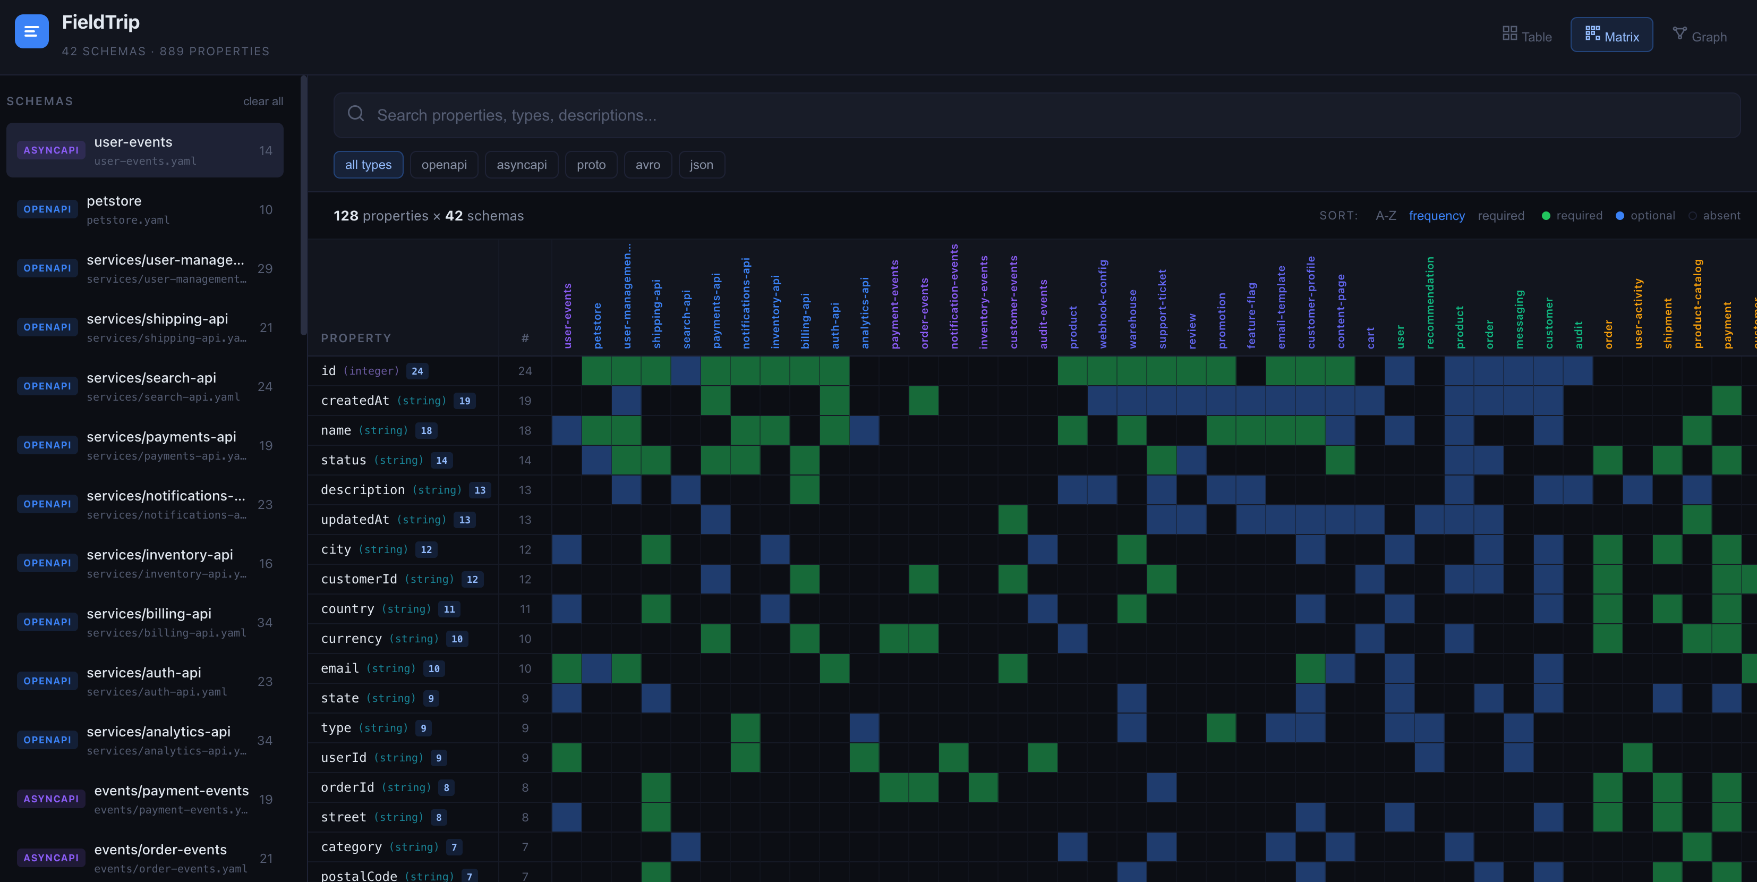Screen dimensions: 1757x882
Task: Toggle the blue 'optional' legend dot
Action: (x=1621, y=215)
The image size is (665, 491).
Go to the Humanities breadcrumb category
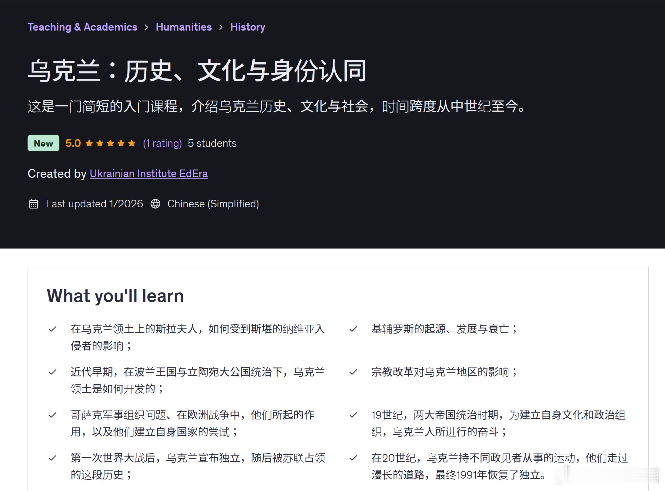184,27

Required action - Every line between the one containing "The image size is (665, 491)." and the end of the listing, both included, needs to be retyped exactly, minus the pictures.

Output -
The image size is (665, 491).
Go to the Humanities breadcrumb category
184,27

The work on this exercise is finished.